» Supplied text
---*---
The researchers found that their tool had a high level of accuracy that matched the consensus of dermatologists. Researchers allowed the tool to assess 100 skin photos, then compared the model's outputs to the recommendations of 157 dermatologists using the same photoset. Statistically, the model had better agreement with the aggregated recommendations of all dermatologists than the levels of agreement between any two dermatologists with one another.
However, the successful proof-of-concept tool comes with a caveat: while it was tested on multiple image datasets, almost none of the images included photos of brown or Black people's skin. This is a huge problem, as BIPOC have lower overall survival rates for skin cancer. In fact, the five-year survival rate for non-white patients with melanoma is 20 percent lower than that of white patients.
This is largely because many skin diseases, particularly skin cancers, present differently on non-white patients and physicians are not adequately trained to identify these diseases in a diverse patient population. This makes misdiagnoses common for BIPOC and leads to them getting wrong or delayed treatment. Because of this, those with darker skin are more than twice as likely to present with late-stage or metastatic melanoma than white people.
Technology that could effectively act as a “second opinion” and prioritize clinical management over diagnosis would be invaluable to BIPOC people and those in other underserved communities who might not have access to highly trained and experienced dermatologists. However, without training new potential software programs with non-white samples, this type of technology is unlikely to be effective in the populations that need it most.
AI is powerful, and has the capacity to make our lives, both in healthcare and beyond, better. However, the results of this study exemplify a known problem in AI tech that’s more than skin deep — AI is inherently racially biased. The datasets that are fed to software programs reflect the systemic racism inherent in our human world. When using publicly available datasets that do not reflect real-world populations, AI tends to perpetuate human problems rather than solve them.
Moving forward, we must prioritize using racially diverse datasets to train AI programs. Further, the dermatology field must focus on increasing diversity both among their workforce and in the datasets they use to train doctors. Dermatology is the second least ethnically diverse medical field, with Hispanic and Black dermatologists comprising only 4.2 percent and 3 percent of the workforce, respectively. Lastly, researchers and companies who develop AI tools should aim to minimize discrimination in their software. By prioritizing equity in AI, or at the very least ensuring that active efforts are being taken to reduce discrimination in AI and in healthcare, we can begin to create tools that can operate at their highest potential and do the most good.
Excellent write up, Gloria! It highlights how important it is to look closely at the data that is used to train AI models. On hindsight, it is not surprising that this tool did not work on non-white skin, as the training data set was 100 skin images of predominantly white patients. Considering the lack of publicly available data sets for non–white patients, I wonder if it is worth introducing ‘skin tone’ as a variable factor, and training the model to recognize clinically-relevant features, as they have done now, for a variety of digitally manipulated skin tones. This is a simplistic view of the problem, but may help to create a skin tone neutral version of the tool.
---*---
» The data

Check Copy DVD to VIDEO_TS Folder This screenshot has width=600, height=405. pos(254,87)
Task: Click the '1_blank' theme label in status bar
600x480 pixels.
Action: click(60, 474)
---*---
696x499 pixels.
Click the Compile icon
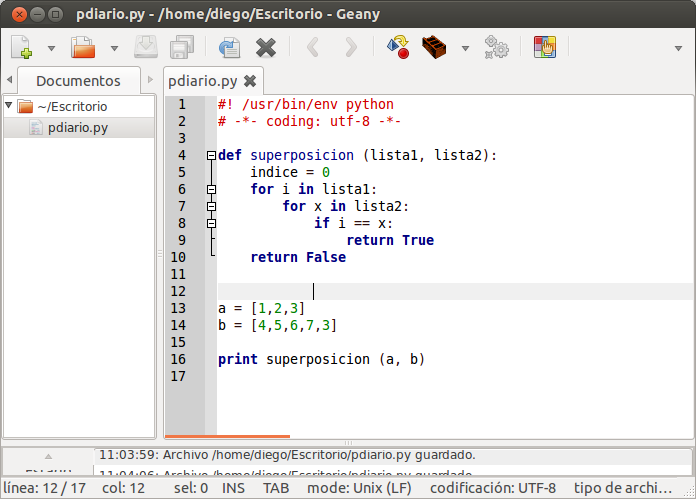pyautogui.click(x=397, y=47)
---*---
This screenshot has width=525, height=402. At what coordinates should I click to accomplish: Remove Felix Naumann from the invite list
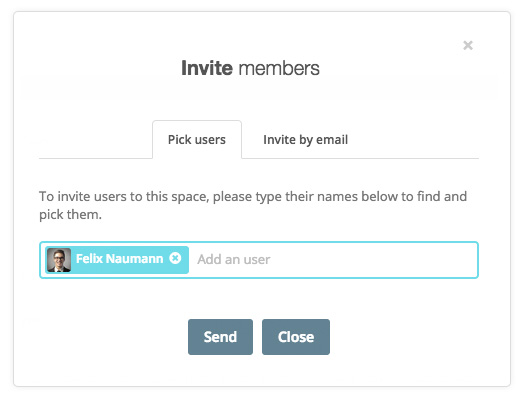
---*---
» What you have to do
From the text about the dermatology AI tool, reproduce word for word the passage that opens with the words containing "AI is powerful, and" and closes with "than solve them.".

» Reply
AI is powerful, and has the capacity to make our lives, both in healthcare and beyond, better. However, the results of this study exemplify a known problem in AI tech that’s more than skin deep — AI is inherently racially biased. The datasets that are fed to software programs reflect the systemic racism inherent in our human world. When using publicly available datasets that do not reflect real-world populations, AI tends to perpetuate human problems rather than solve them.